Task requirements -> Copy out each of the following lines word for word, without changing anything. Leave the pictures out of your answer.

#####

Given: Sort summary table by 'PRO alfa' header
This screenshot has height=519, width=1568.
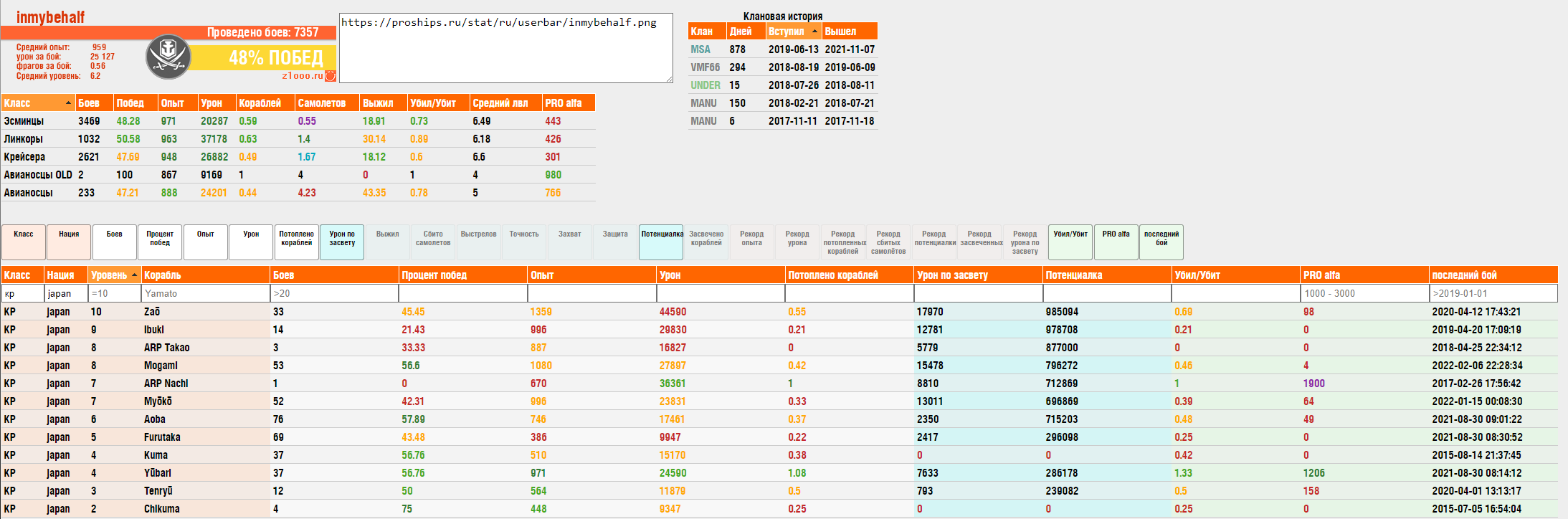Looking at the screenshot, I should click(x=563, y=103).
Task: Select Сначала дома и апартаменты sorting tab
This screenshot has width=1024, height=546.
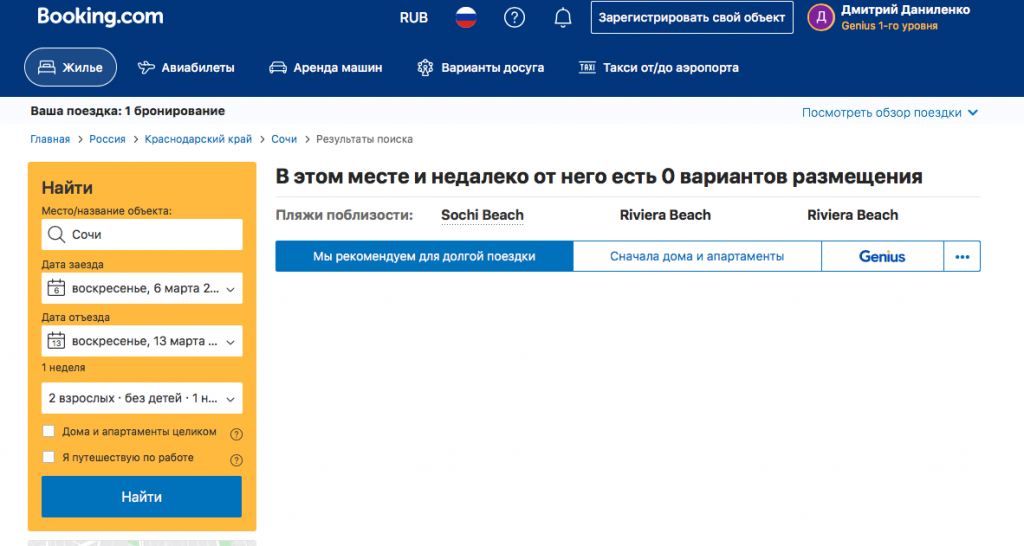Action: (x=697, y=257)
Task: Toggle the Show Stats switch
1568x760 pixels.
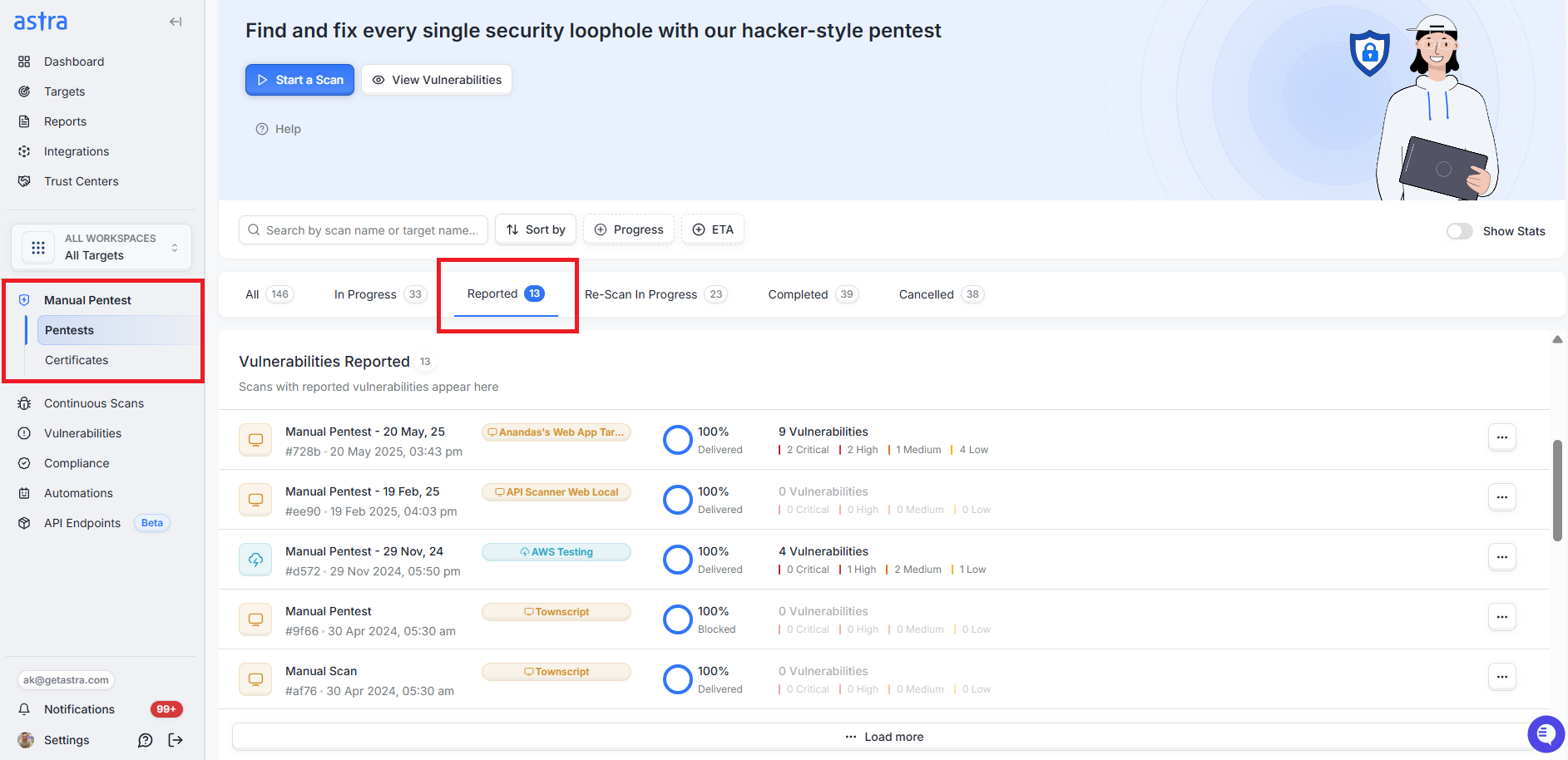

#####

Result of the exercise ->
Given: Sort summary table by 'PRO alfa' header
This screenshot has height=519, width=1568.
Looking at the screenshot, I should click(x=563, y=103).
Task: Select Сначала дома и апартаменты sorting tab
This screenshot has width=1024, height=546.
Action: (x=697, y=257)
Task: Toggle the Show Stats switch
1568x760 pixels.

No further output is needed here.